EXERCISE GOAL -> Copy every line of the material below word for word, but omit the pictures.

RECORDS FOR THE TASK ->
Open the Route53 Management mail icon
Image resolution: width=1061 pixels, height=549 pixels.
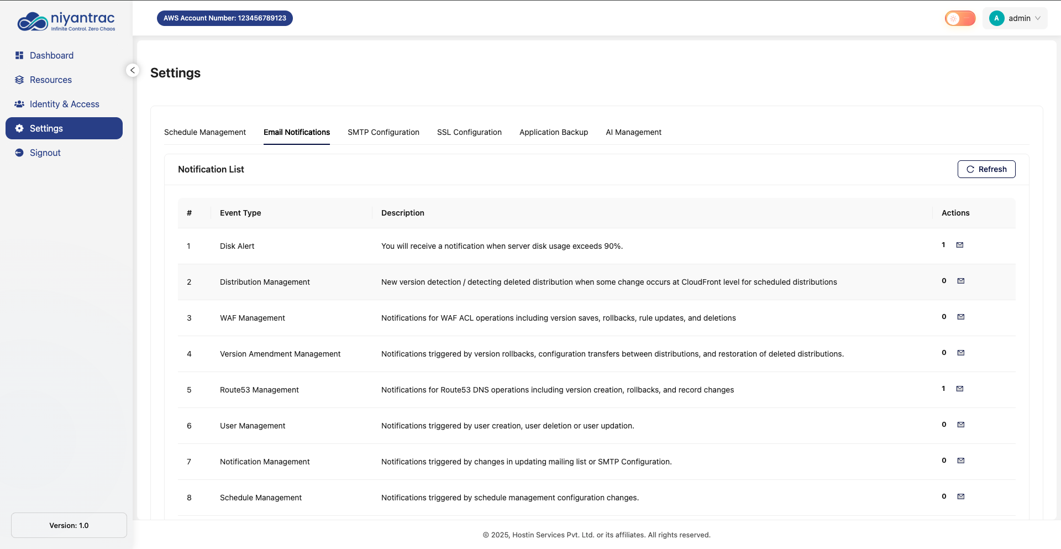pos(960,389)
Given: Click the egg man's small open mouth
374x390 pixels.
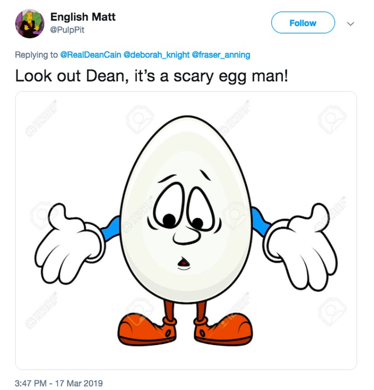Looking at the screenshot, I should [183, 264].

THE COMPLETED TASK ->
Open the Route53 Management mail icon
Image resolution: width=1061 pixels, height=549 pixels.
pos(960,389)
Given: Click the egg man's small open mouth
374x390 pixels.
Looking at the screenshot, I should [183, 264].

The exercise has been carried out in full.